Saved entries
╔══

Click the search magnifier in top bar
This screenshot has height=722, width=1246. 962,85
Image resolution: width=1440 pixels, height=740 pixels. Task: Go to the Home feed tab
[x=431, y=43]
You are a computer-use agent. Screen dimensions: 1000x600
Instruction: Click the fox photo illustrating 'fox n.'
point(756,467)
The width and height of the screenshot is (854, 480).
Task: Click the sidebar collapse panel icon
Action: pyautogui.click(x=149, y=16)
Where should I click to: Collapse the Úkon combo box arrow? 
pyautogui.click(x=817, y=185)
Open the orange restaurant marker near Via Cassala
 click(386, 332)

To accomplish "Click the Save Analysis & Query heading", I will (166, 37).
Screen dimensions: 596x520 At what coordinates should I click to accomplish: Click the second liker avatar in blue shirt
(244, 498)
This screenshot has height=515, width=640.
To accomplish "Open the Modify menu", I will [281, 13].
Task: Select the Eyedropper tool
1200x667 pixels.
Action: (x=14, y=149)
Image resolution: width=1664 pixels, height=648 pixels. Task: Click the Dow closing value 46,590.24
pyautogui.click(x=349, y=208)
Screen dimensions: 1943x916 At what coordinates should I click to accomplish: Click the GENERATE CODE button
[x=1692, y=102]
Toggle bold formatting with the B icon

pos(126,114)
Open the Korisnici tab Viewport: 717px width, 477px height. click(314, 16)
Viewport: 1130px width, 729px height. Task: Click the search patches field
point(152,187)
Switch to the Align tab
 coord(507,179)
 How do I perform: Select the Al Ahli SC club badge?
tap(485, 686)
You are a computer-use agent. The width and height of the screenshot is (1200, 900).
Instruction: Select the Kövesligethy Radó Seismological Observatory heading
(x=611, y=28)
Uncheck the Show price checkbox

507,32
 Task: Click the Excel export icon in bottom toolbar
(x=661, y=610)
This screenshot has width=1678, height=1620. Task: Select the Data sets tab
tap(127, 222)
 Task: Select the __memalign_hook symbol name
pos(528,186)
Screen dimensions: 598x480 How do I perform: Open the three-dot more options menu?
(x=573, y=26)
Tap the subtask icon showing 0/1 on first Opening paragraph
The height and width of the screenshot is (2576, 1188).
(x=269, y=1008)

╚══

YOUR TASK >>
Lines after the one containing "You are a computer-use agent. Screen" are left out; every line from the start of the entries through that line is restated word for word.

WRITTEN SOLUTION >>
Click the search magnifier in top bar
This screenshot has height=722, width=1246. 962,85
Image resolution: width=1440 pixels, height=740 pixels. Task: Go to the Home feed tab
[x=431, y=43]
You are a computer-use agent. Screen dimensions: 1000x600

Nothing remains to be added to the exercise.